• _What is needed_
From the line containing "기사제보.투고 제보안내 (991, 594)" through the final line of the records, reproduce every line exactly.

(Items from a dataset)
--
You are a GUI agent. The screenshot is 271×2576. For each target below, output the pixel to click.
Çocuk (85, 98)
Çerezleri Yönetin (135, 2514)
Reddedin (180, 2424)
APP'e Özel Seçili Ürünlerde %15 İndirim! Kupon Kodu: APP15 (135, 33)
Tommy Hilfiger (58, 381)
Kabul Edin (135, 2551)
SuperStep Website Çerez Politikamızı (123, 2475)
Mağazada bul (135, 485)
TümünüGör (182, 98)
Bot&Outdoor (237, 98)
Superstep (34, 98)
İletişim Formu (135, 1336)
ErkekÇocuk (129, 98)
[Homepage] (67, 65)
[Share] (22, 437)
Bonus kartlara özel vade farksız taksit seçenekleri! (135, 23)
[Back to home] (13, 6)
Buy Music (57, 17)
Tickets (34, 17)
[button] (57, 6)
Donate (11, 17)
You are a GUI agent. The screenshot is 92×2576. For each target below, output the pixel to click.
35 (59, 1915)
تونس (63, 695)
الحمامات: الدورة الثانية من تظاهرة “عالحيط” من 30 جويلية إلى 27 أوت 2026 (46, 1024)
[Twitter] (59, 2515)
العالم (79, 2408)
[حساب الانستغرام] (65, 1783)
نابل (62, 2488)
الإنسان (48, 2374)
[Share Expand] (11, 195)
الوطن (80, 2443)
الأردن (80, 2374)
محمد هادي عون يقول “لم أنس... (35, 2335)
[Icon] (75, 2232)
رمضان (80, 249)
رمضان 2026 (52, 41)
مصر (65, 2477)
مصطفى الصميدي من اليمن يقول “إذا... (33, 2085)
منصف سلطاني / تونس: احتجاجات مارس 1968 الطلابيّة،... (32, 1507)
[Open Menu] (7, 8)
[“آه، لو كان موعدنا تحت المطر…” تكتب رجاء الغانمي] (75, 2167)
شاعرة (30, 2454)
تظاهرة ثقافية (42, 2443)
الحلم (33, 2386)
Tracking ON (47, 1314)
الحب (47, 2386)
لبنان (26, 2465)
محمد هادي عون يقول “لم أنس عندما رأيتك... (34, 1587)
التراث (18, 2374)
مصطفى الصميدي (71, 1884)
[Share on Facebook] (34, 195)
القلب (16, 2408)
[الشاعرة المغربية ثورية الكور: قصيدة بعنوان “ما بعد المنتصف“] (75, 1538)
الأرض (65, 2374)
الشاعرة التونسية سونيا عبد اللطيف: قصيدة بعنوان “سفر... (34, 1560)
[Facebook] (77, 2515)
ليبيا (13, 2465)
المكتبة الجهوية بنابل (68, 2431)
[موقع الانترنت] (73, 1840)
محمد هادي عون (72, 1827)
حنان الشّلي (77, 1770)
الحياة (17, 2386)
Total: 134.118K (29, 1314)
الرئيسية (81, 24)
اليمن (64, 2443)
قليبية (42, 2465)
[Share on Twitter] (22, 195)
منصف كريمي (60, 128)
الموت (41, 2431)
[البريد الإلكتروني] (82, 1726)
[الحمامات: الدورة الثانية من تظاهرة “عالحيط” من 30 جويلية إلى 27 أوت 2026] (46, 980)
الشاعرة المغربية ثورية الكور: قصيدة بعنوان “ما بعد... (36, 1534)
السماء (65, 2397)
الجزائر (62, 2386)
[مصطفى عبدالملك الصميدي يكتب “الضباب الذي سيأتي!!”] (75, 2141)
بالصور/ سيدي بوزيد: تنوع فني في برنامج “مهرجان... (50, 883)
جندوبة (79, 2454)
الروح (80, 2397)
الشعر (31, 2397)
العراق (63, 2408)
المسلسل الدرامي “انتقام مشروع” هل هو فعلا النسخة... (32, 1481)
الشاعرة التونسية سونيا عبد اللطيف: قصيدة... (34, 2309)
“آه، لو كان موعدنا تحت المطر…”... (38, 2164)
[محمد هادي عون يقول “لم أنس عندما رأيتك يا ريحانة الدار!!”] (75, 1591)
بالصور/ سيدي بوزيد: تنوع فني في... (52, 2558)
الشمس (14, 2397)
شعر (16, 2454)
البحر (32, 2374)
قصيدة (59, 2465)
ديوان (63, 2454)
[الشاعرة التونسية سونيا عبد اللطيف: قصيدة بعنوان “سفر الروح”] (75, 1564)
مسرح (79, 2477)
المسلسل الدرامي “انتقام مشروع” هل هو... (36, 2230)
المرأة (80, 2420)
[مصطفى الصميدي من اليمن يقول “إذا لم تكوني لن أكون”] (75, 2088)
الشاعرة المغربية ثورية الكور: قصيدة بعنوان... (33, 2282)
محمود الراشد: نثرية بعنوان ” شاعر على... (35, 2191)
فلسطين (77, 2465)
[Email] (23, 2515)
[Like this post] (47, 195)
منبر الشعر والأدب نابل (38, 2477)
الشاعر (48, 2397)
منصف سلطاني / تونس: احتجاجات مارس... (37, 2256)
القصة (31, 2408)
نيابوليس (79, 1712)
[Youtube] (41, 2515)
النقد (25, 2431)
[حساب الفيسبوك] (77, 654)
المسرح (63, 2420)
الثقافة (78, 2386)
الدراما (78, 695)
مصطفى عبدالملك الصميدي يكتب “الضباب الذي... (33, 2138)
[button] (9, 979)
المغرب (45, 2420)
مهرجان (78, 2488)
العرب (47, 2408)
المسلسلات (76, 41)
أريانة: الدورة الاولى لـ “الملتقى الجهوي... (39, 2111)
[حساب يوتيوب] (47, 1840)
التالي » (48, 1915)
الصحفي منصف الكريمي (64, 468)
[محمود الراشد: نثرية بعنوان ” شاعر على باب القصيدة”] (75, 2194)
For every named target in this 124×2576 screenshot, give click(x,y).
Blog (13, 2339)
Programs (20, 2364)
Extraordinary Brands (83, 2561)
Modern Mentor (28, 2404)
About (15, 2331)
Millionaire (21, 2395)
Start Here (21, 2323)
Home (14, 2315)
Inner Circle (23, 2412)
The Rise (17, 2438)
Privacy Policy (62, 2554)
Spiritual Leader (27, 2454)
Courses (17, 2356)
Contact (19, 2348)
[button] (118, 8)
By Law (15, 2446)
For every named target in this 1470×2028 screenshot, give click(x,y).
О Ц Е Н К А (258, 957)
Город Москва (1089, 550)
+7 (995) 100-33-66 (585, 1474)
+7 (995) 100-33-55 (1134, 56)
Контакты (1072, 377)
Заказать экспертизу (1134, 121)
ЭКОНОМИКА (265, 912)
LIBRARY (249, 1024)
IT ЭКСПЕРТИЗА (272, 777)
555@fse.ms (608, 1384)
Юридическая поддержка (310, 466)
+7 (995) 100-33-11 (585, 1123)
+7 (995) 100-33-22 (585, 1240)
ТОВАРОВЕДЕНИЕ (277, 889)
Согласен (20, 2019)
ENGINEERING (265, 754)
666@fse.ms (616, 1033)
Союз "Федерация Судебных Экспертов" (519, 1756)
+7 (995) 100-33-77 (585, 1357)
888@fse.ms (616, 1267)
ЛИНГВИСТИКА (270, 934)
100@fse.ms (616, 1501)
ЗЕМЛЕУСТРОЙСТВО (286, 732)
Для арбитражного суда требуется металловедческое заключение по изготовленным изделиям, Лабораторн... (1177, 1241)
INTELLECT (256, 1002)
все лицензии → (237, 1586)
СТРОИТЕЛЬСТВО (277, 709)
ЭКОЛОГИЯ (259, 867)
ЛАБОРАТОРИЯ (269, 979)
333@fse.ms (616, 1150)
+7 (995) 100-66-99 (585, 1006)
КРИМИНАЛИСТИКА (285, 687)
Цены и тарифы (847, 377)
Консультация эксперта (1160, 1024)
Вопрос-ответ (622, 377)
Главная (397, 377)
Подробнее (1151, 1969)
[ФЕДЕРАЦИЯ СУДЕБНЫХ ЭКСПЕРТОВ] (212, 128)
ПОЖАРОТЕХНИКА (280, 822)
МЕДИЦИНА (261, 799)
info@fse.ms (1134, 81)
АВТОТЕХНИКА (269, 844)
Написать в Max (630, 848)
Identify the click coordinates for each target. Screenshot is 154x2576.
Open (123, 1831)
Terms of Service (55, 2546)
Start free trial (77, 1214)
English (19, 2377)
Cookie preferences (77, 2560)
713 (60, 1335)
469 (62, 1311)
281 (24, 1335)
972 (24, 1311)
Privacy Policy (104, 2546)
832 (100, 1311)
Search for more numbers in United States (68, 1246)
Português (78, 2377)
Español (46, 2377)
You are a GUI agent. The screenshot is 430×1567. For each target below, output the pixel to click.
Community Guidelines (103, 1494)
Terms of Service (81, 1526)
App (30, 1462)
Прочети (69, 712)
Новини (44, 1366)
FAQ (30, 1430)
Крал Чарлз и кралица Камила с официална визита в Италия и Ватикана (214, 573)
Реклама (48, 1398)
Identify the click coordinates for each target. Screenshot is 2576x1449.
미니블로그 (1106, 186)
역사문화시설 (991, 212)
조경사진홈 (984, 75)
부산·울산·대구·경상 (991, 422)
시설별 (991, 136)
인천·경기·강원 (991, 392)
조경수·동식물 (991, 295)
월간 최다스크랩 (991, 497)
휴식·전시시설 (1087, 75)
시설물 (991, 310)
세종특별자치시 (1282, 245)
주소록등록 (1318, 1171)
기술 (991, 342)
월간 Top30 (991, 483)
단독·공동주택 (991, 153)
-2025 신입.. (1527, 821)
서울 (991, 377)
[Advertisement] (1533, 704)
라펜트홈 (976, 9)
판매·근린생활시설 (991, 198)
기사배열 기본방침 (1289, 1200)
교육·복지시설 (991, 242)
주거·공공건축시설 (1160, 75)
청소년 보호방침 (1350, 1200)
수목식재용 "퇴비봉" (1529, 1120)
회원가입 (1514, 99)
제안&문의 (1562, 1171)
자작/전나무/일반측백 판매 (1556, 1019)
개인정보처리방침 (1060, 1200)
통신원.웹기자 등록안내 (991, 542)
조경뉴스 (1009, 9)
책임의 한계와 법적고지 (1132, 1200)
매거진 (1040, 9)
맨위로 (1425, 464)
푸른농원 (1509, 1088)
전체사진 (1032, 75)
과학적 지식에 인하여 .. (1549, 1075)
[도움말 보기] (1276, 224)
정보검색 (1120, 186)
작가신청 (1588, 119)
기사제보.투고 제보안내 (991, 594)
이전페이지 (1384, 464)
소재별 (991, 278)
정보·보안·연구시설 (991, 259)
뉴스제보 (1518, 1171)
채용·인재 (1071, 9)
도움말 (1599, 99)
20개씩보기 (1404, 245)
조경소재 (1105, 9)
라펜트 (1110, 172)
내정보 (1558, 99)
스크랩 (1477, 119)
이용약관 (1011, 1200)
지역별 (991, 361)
--
• _The answer_
기사제보.투고 제보안내 (991, 594)
이전페이지 (1384, 464)
소재별 (991, 278)
정보·보안·연구시설 (991, 259)
뉴스제보 (1518, 1171)
채용·인재 (1071, 9)
도움말 (1599, 99)
20개씩보기 (1404, 245)
조경소재 (1105, 9)
라펜트 (1110, 172)
내정보 (1558, 99)
스크랩 (1477, 119)
이용약관 (1011, 1200)
지역별 (991, 361)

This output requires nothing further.